* [目標 1]:
SPEEDIに関する記事から、「文部科学省が所管する緊急時迅」を含む語句で始まり「していたことも分かっている。」で終わる部分を、一字一句違えずに書き写してください。
* [目標 2]:
SPEEDIに関する記事に基づき、次の問いに答えてください。
(a) SPEEDIの運用が開始されたのは昭和何年ですか。
(b) 原子力安全技術センター側は、緊急時モードへの切り替え指示を何月何日の何時何分に受けたと述べていますか。
(c) 文部科学省は、根拠がないまま切り替え指示の時間を何時何分としていましたか。
* [目標 3]:
SPEEDIに関する記事において、放射能の拡散状況を予測する際の基になるものとして挙げられている項目をすべて列挙してください。

文部科学省が所管する緊急時迅速放射能影響予測ネットワークシステム「SPEEDI」をめぐる杜撰な運用実態が浮き彫りとなった。
同システムは、原発事故が発生した場合、ただちに「緊急時モード」に切り替えることが必要となるが、今年3月11日の東日本大震災にともなう東京電力福島第一原子力発電所の事故発生後、1時間以上も経って切り替え作業を開始したことに加え、切り替え指示の記録そのものが文科省に残っていないことが判明した。
同省は、根拠がないまま切り替え指示の時間を「16時40分」としていたことになる。
SPEEDI
同システムは、原発事故にともなう放射能放出が起きた場合、その拡散状況を放出源情報、気象条件、地形データ等を基に予測し、迅速かつ的確な住民避難の判断材料を提供する目的で開発されたもので、昭和61年の運用開始から120億円以上の税金がつぎ込まれてきた。開発費とは別に、毎年10億円前後をかけて文科省の天下り団体「原子力安全技術センター」に同システムに関する業務委託を繰り返していたことも分かっている。
切り替え指示の記録「不開示」
HUNTERは、業務委託の仕様書に記された《原子力災害対策特別措置法第10条または第15条該当事象に至った際は文部科学省の指示によりSPEEDIシステムを緊急時モードに切り替え》という一文に注目。「緊急時モード」に切り替えが行なわれた時間を確認するため、4月26日から27日にかけて文部科学省に確認取材していた。
所管する防災環境対策室は「正直、ここ(防災環境対策室)では分からないというのが実際のところ。文部科学省のほかの部署でも答えられないと思う。うち(文科省)には、緊急時モードへの切り替え指示についての記録もないのではないか」と回答。
一方、業務を受託している「財団法人 原子力安全技術センター」側は「緊急時モードへの切り替え指示は、3月11日の16時49分に受けた」と断言していた。

* [提供データ]:
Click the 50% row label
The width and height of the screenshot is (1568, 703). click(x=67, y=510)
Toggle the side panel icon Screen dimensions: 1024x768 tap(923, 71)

* [完全な解答 1]:
文部科学省が所管する緊急時迅速放射能影響予測ネットワークシステム「SPEEDI」をめぐる杜撰な運用実態が浮き彫りとなった。
同システムは、原発事故が発生した場合、ただちに「緊急時モード」に切り替えることが必要となるが、今年3月11日の東日本大震災にともなう東京電力福島第一原子力発電所の事故発生後、1時間以上も経って切り替え作業を開始したことに加え、切り替え指示の記録そのものが文科省に残っていないことが判明した。
同省は、根拠がないまま切り替え指示の時間を「16時40分」としていたことになる。
SPEEDI
同システムは、原発事故にともなう放射能放出が起きた場合、その拡散状況を放出源情報、気象条件、地形データ等を基に予測し、迅速かつ的確な住民避難の判断材料を提供する目的で開発されたもので、昭和61年の運用開始から120億円以上の税金がつぎ込まれてきた。開発費とは別に、毎年10億円前後をかけて文科省の天下り団体「原子力安全技術センター」に同システムに関する業務委託を繰り返していたことも分かっている。

* [完全な解答 2]:
(a) 昭和61年
(b) 3月11日の16時49分
(c) 16時40分

* [完全な解答 3]:
放出源情報、気象条件、地形データ